[[ PROVIDED DATA, beginning ]]
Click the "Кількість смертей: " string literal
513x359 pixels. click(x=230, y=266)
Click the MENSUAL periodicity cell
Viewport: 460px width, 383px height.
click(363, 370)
[[ PROVIDED DATA, end ]]
▶ **YOUR INSTRUCTIONS**
Write out each line exactly, as it is shown above.

▶ **ANSWER**
Click the "Кількість смертей: " string literal
513x359 pixels. click(x=230, y=266)
Click the MENSUAL periodicity cell
Viewport: 460px width, 383px height.
click(363, 370)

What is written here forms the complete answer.